== DOCUMENT SEGMENT ==
★ ★ ★ ★ ★ ★ ★

Airport security continues to evolve since 9/11, and it's possible that within the next decade or so, passengers will be able to sail through a virtually invisible screening portal without stopping.

  • That means shoes stay on, electronics stay in the bag and pockets don't have to be emptied.

Why it matters: Everyone wants to avoid another terrorist attack like the one that killed nearly 3,000 people on Sept. 11, 2001. But the security measures put in place since then — while mostly effective — have also made air travel more inconvenient and frustrating.

  • These new advances, if they work, have the potential to relieve a lot of those frustrations — while still keeping travelers safe.

Flashback: The intrusive airport screening methods we've come to live with didn't happen all at once.

  • TSA started scanning all checked bags in December 2002, but it wasn't until August 2006 that passengers were required to remove their shoes. A month later, TSA limited liquids in carry-on bags to 3.4 ounces or less.
  • The first full body scanners appeared in 2010, and TSA PreCheck for trusted travelers was introduced in 2011.
  • In July 2018, TSA started testing CT scanners to give officers a 3D view of what's inside carry-on bags.

Where it stands: With 430 airports nationwide, it will be years before TSA can install these 3D baggage scanners and full body imaging tech at every checkpoint, a TSA spokesman told Axios.

  • Meanwhile, its innovation task force is working closely with industry and government researchers to evaluate new technologies that enhance security and improve the customer experience.

★ ★ ★ ★ ★ ★ ★

== INFORMATION SHOWN ==
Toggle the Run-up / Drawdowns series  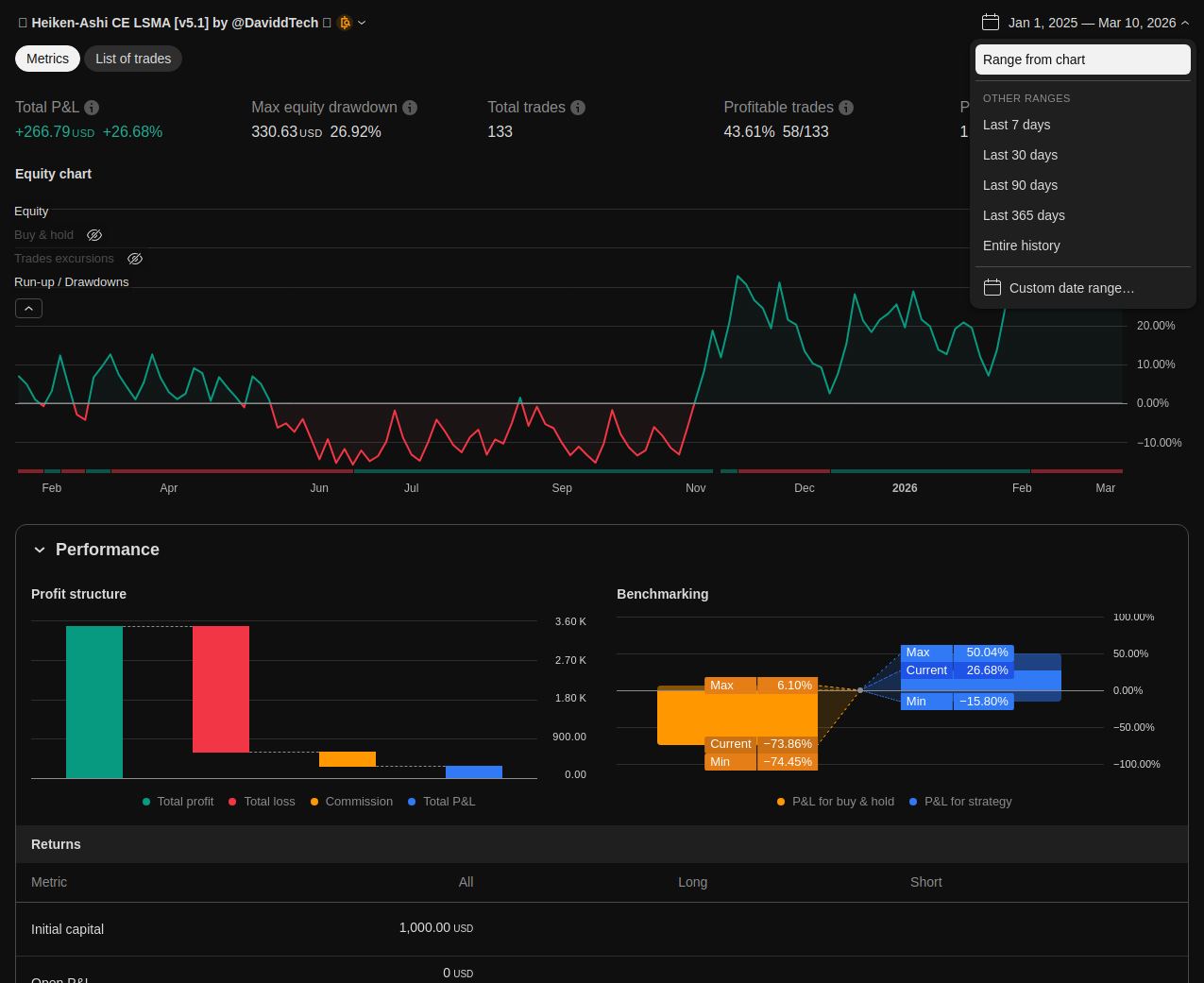point(71,282)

★ ★ ★ ★ ★ ★ ★

== TASKS TO PERFORM ==
1. According to the airport security text, in what month and year were passengers first required to remove their shoes?
2. Pick up the airport security text after its final sentence and write the next part.

== REPLIES ==
1. August 2006

2.
  • For example, TSA is testing kiosks equipped with facial-recognition technology to check photo IDs and boarding passes, AP reports, though critics say such systems too often make mistakes.

What's happening: Some new technologies are already close to deployment.

  • New shoe scanning technology and enhanced, high-definition body scanners will begin deployment at airports starting in a few years.
  • These enhanced imaging systems will make it easier for TSA to identify threats while cutting down on false alarms requiring pat-downs or other secondary screening.
  • Both systems were developed at the U.S. Department of Energy’s Pacific Northwest National Laboratory and licensed to a security company called Liberty Defense.
  • Other PNNL technologies can differentiate powders from liquids in baggage or replace bomb-sniffing dogs at security checkpoints.

What's next: Better imaging technology, along with artificial intelligence and machine learning, could lead to self-screening systems or contactless security portals for low-risk travelers.

  • Several companies, including Evolv Technologies and Liberty Defense, have developed walk-through screening systems for a variety of venues.
  • Aviation security experts expect these technologies to be deployed in airports in 10 or 15 years, perhaps sooner.

How it works: Liberty's Hexwave system, for instance, can screen up to 1,000 people per hour.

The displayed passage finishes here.